Ah. Also in deinen Arrays können 10 Werte vom Typ "Data" gespeichert werden. Wenn die 3 Werte irgendwie zusammenhängen, sind sie ja in den Instanzvariablen dieser Klasse gespeichert, oder? Dann können in jedem Element des Arrays indirekt 3 Werte gespeichert werden, insgesamt also 30. Falls da aber einfach nur get-Methoden sind, die int-Werte oder so zurückliefern, müsste dein Ringpuffer eigentlich auch vom Typ int sein.. interessant wäre es also, welche Methoden und Instanzvariablen die Daten-Klasse beinhaltet.


----------



## hallohallo222 (23. Nov 2013)

Naja, ich weiß ja gar net ob das so geht überhaupt. Also ist das das Ziel eines Objektarrays? Ich stehe da vollkommen an, wie ich das problem lösen sollte.


----------



## rme (23. Nov 2013)

Dein Ringpuffer beinhaltet bereits ein Array, in dem seine Daten gespeichert sind. Die read- und write-Methode erwarten auch jeweils ein Array als Parameter, weil sie den Puffer mit mehreren Elementen gleichzeitig befüllen wollen. Wenn du pro Schritt nur ein Element liest, kannst du einfach ein ein-elementiges Array erzeugen:


```
rbf.write(new Data[] {data}, 1);
```


----------



## hallohallo222 (23. Nov 2013)

Danke dir.

Aber ich habe doch 3 verschiedene Werte, die ich ja gleichzeitig übertragen will:

Temperatur, Sinus und Poti-Wert.


----------



## rme (23. Nov 2013)

Deshalb hatte ich vorhin gefragt, ob die Daten-Klasse diese Werte nur liefen kann, oder ob sie auch als Instanzvariablen darin gespeichert sind. Wenn letzteres der Fall ist, funktioniert das obige Beispiel schon, weil ja in Daten alle 3 Werte enthalten sind.. Wenn die Daten von der Klasse wiederum nur ausgelesen werden können, kann der Ringpuffer nicht vom Typ Daten sein.


----------



## hallohallo222 (23. Nov 2013)

Naja man muss schon getTemperatur, getPoti und getSinus machen, um die WErte zu bekommen.
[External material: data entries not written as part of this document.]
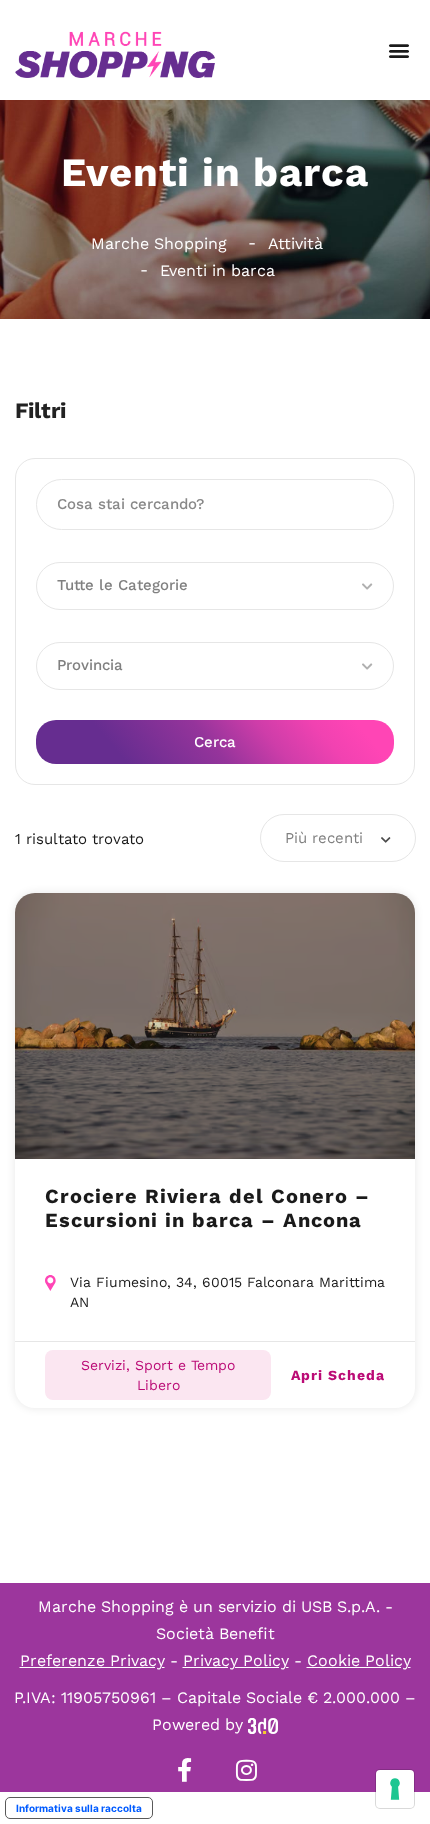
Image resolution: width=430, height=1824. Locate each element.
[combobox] (338, 838)
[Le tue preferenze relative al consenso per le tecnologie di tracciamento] (395, 1789)
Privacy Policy (236, 1660)
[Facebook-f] (184, 1770)
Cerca (215, 742)
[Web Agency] (263, 1724)
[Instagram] (246, 1770)
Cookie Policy (359, 1660)
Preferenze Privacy (92, 1660)
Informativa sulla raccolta (79, 1808)
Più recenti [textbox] (324, 838)
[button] (398, 50)
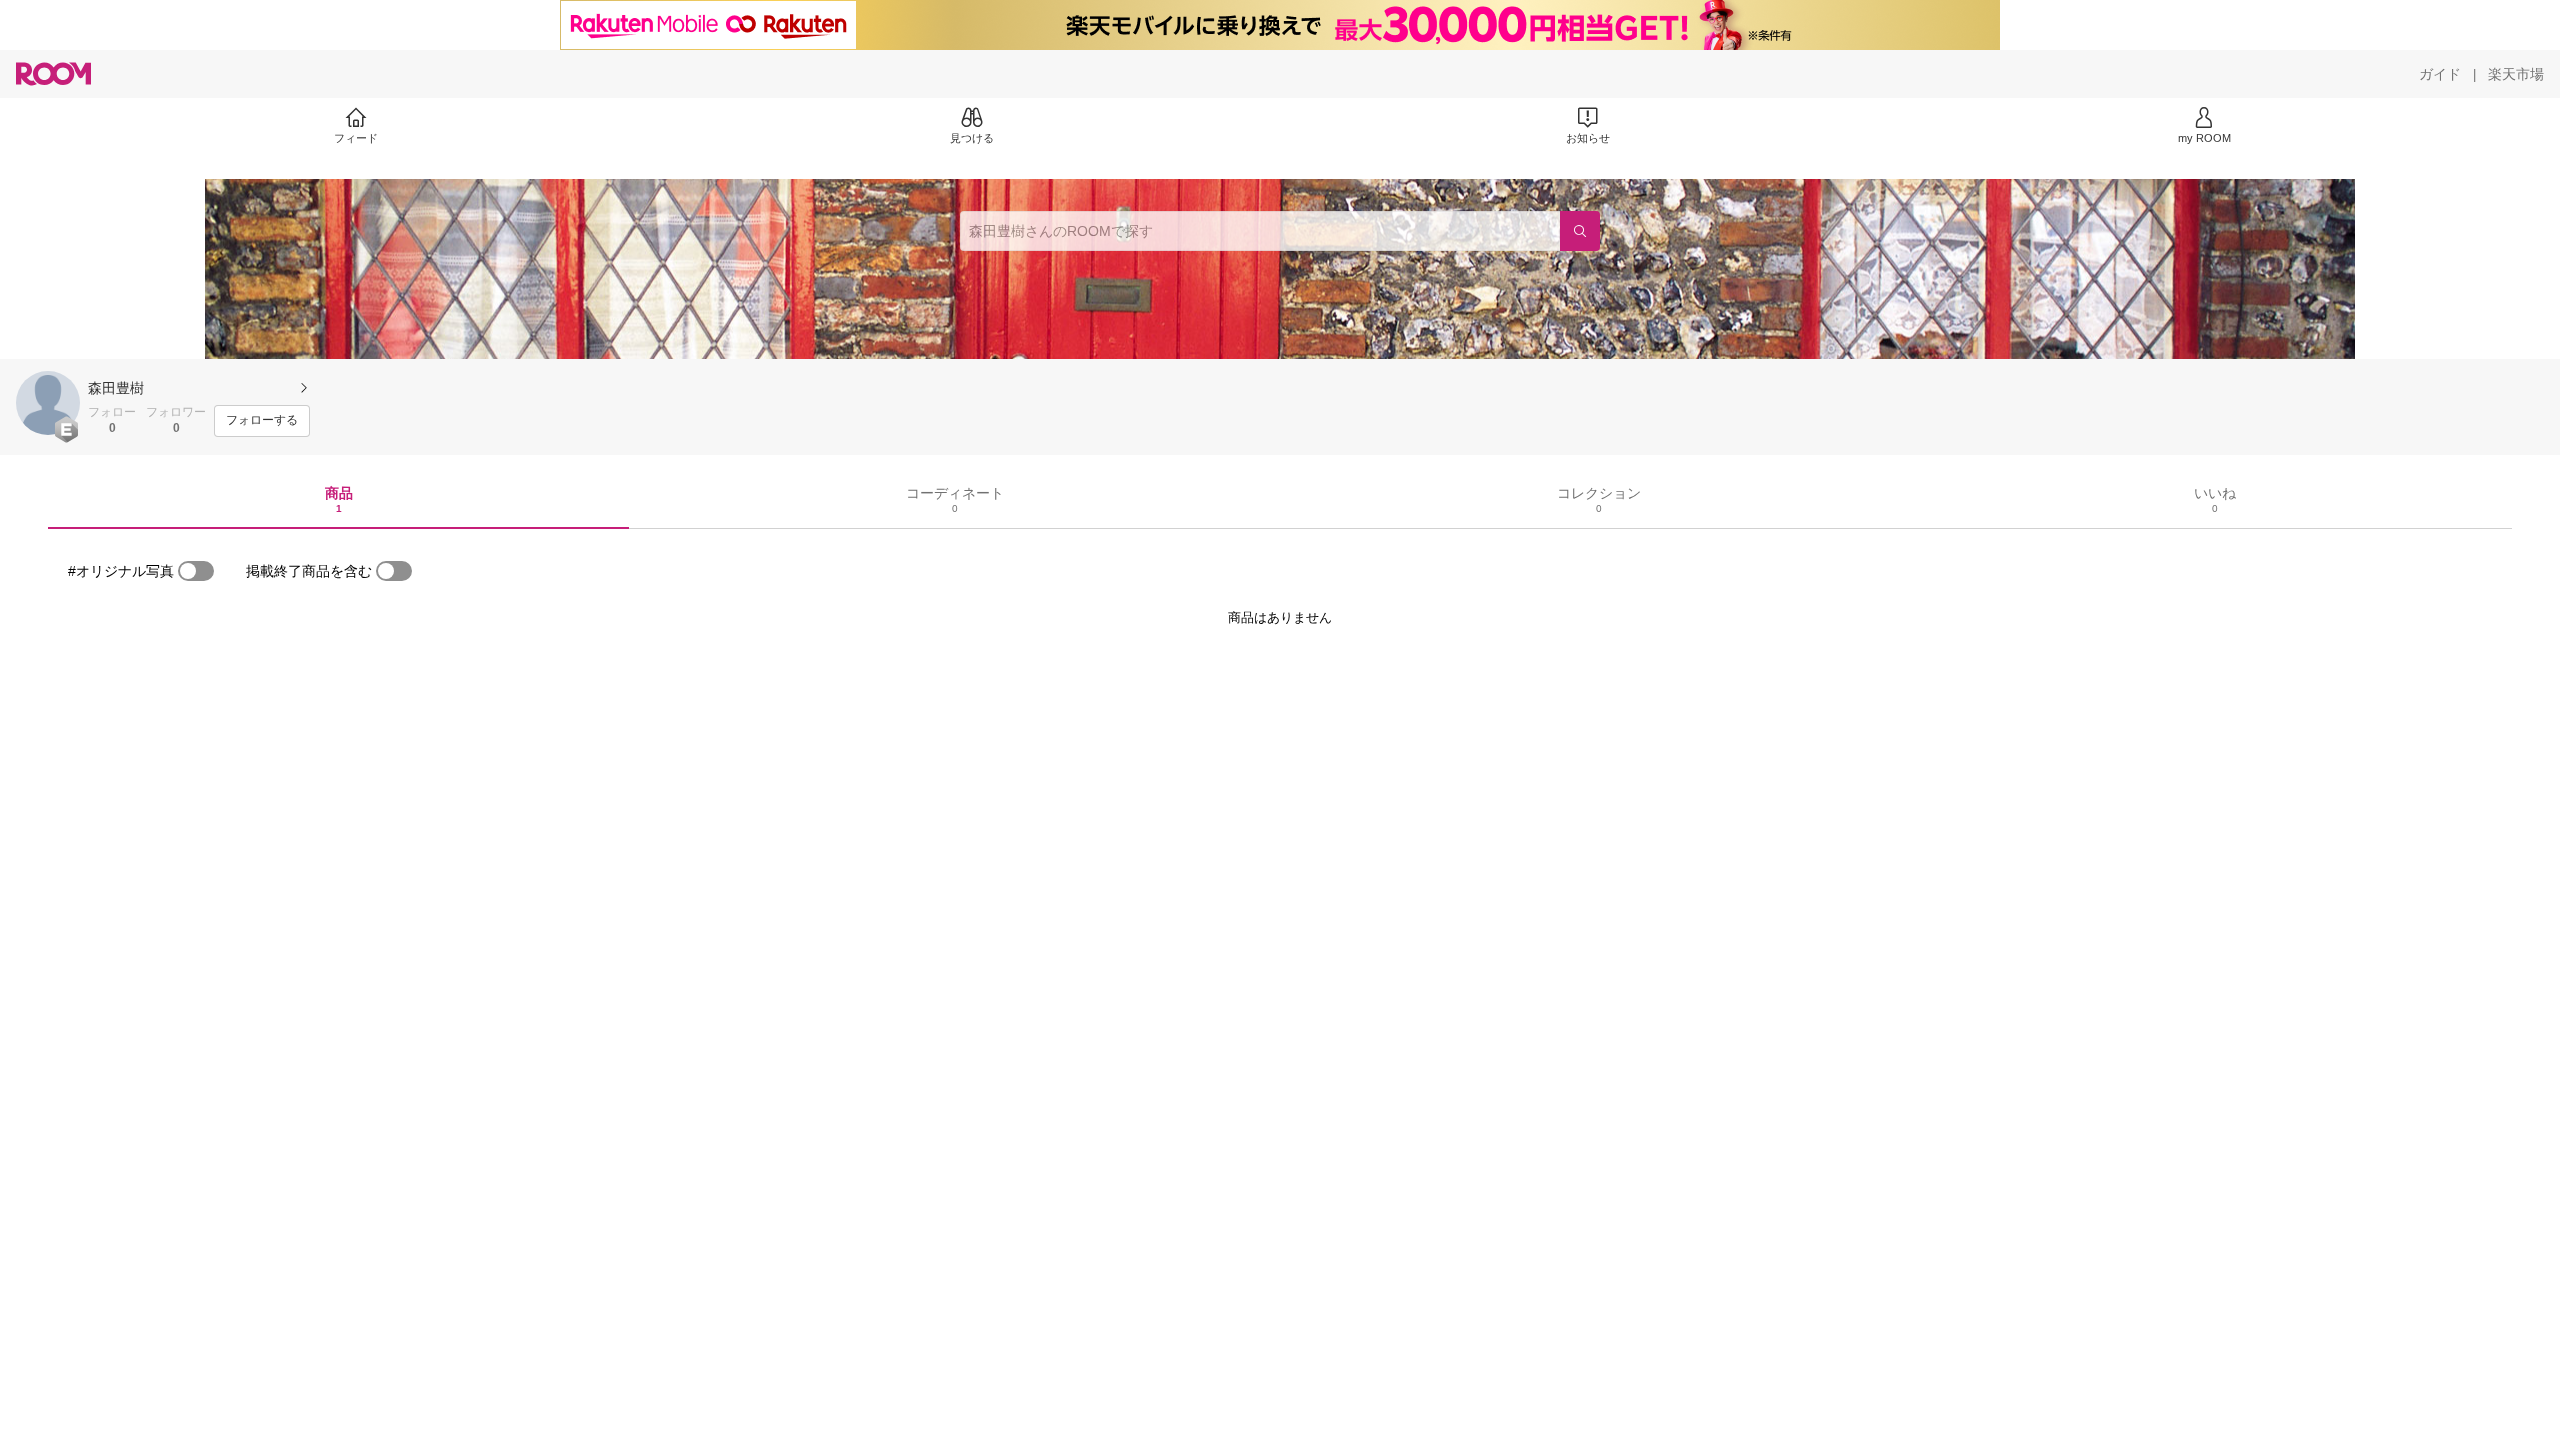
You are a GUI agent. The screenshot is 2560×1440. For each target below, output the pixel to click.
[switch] (196, 571)
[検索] (1580, 231)
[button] (48, 403)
Also wie meinst du das genau?


----------



## rme (23. Nov 2013)

Löst getTemperatur das Auslesen auf der Hardware aus oder wurde das schon vorher gemacht, sodass getTemperatur nur sowas wie "return temperatur;" enthält?


----------



## hallohallo222 (23. Nov 2013)

Liest von der Hardware.

Also z.b.:


```
public float get_TEMP() {
		try {
			fTEMP = my_prot.prot_get_temp(); // holt von Hardware den temp-wert
		} catch (ProtException e) {
			e.printStackTrace();
		}
		return(fTEMP);
	}
```


----------



## rme (23. Nov 2013)

Ist es vorgeschrieben, dass der Ringpuffer den Typ "Daten" hat? In diesem Fall müsstest du deine "Daten"-Klasse so ändern, dass die Werte durch eine andere Methode in Instanzvariablen gespeichert werden und get_TEMP diese dann einfach zurückgibt. Dann könntest du nämlich einen ganzen Datensatz im Ringpuffer ablegen, mit read auslesen und dann get_TEMP auf so einem Datensatz aufrufen, um an die Temperatur zu kommen.

Der andere Weg wäre es, im Ringpuffer floats statt "Daten"-Objekte zu speichern. Dann würde du so ein Tripel so speichern:


```
rbf.write(new float[] {daten.get_TEMP(), daten.get_SIN(), daten.get_whatever()}, 3);
```

Aber bei näherer Überlegung denke ich, dass der erste Weg der einzig sinnvolle ist - in einem Ringpuffer hast du nämlich keine Chance rauszufinden, ob ein Wert nun eine Temperatur, ein Sinus oder sonstwas ist.

Ergo: Schreib deine Daten-Klasse um, also füg eine auslesen()-Methode hinzu, die alle Werte ausliest, speichert und dann in den Ringpuffer wandern kan.


----------



## hallohallo222 (23. Nov 2013)

Danke. Hm ich weiß so ganz noch nicht was du meinst leider. 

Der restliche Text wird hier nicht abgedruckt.